#ROCCHETTAMATTEI: UN WEEKEND ECLETTICO

Tra i colli bolognesi, aggrappata a quel verde mozzafiato che caratterizza i dintorni del capoluogo emiliano, si erige in tutto il suo stupefacente splendore la Rocchetta Mattei, un’architettura eclettica che lascia di stucco per la sua estrema particolarità.

Situata nel comune di Grizzana Morandi, altro non è che un magnificente castello arroccato composto da una commistione di stili, di influenze, di ispirazioni che la rendono unica nel suo genere. Una vera e propria dimora fiabesca che fa da sfondo ad un susseguirsi di vicende intriganti che hanno il sapore di una favola. Nel 1850 il Conte Cesare Mattei diede il via ai lavori per la costruzione della Rocchetta sui resti di una rocca medioevale, prediligendo uno stile eclettico che mixa fattezze antropomorfe, architetture fitomorfe che ricalcano la natura, scenari già visti in altri luoghi, come Cordoba per esempio, dal sapore un po’ arabo, un po’ orientale, un po’ italiano, che spazia dallo stile moresco a quello liberty.
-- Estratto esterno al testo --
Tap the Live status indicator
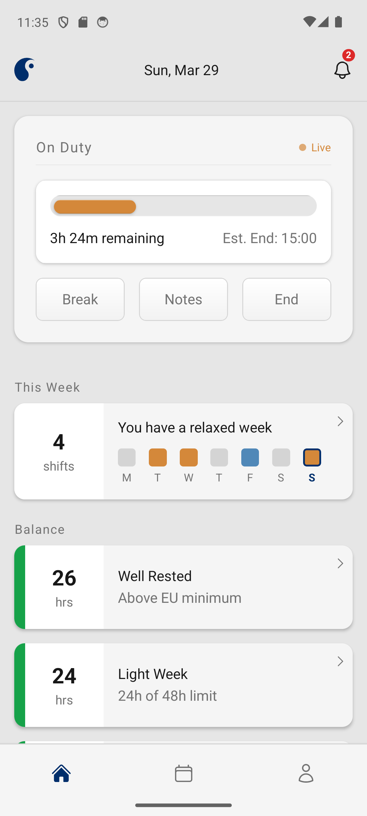 tap(315, 148)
Un cortile che funge da androne dal sapore arabeggiante, sale di rappresentanza suadenti, scalinate imponenti, pareti colorate, porte strampalate, soffitti dipinti, svettanti torri geometriche, spazi aperti che emulano il paesaggio, percorsi intricati che creano punti di vista privilegiati, contribuiscono a rendere l’atmosfera ancora più magica.

Ma il vero fiore all’occhiello della Rocchetta è la cappella dove le illusioni ottiche sono le protagoniste di uno scenario avvolgente che ammalia e destabilizza: archi e volte dipinte a strisce bianche e nere che ricordano la Mezquita di Cordoba e colonne riccamente decorate, che sono in verità dipinte, sono così scenografiche e coinvolgenti che sembra quasi di camminare in un quadro di Escher. 
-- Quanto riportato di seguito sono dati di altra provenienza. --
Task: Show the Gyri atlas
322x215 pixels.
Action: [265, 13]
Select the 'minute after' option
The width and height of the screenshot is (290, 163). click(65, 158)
La Rocchetta divenne famosa grazie alla pratica ivi diffusa dell’elletromeopatia, una sorta di medicina alternativa promulgata dal Conte Mattei e conosciuta in tutto il mondo. Il figlioccio Mario Venturoli, successore del Conte, prosegue sulla scia del suo predecessore, sino alla vendita della Rocchetta negli anni ‘50 a Primo Stefanelli detto il Mercantone, che la portò in rovina, con commistioni e superfetazioni che ne snaturarono il suo aspetto originario.

Abbandonata per anni, acquistata dalla Fondazione Cassa di Risparmi di Bologna, ritorna in auge dal 2015, dopo un accurato restauro non ancora concluso. Negli anni è stata comunque sede di molti set cinematografici.
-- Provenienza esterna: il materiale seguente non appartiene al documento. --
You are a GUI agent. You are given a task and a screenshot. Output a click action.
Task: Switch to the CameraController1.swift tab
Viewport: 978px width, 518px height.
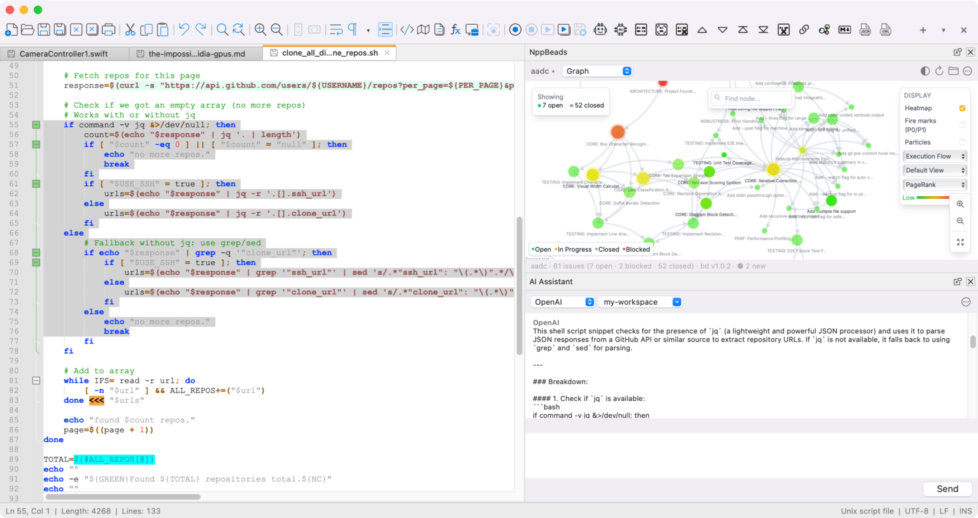[x=64, y=54]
Occhio che è aperta al pubblico solo durante il weekend e che bisogna prenotare la visita guidata sul loro sito con un po’ di anticipo. Il costo è di 10€ a persona e il percorso guidato dura circa un’ora, un’ora intensa e densa di bellezza sorprendente.

Un posto ameno e uno spazio atemporale che ho scoperto solo di recente, ma che, da quando sono venuta a conoscenza dell’esistenza di un luogo del genere, non ho potuto far altro che desiderare di visitarlo al più presto. E così è stato, e ne è valsa la pena.


Il paesaggio che la circonda merita un occhio di riguardo per la sua conformazione fatta di soffici colline e vegetazione rigogliosa. Da non perdere una sosta rifocillante presso l’Agriturismo Le Piane, un luogo vintage, autentico, storicizzato e bellissimo, per immergersi nella filosofia agricola del luogo e per assaporare piatti della tradizione locale preparati come se fossero fatti in casa [ che poi, in realtà, lo sono ], e un salto a Borgo La Scola per ammirare un paesino piccolo piccolo d’altri tempi.


L’Italia andrebbe visitata in lungo e largo, lasciandosi stupire dalla sua bellezza più intima; da quei posti meno noti ma non per questo meno belli, anzi; da quei luoghi che come un scrigno vengono custoditi e preservati. 
In questo periodo come non mai.
Perché un’estate di vacanze italiane non può che fare bene, a noi e al nostro Paese.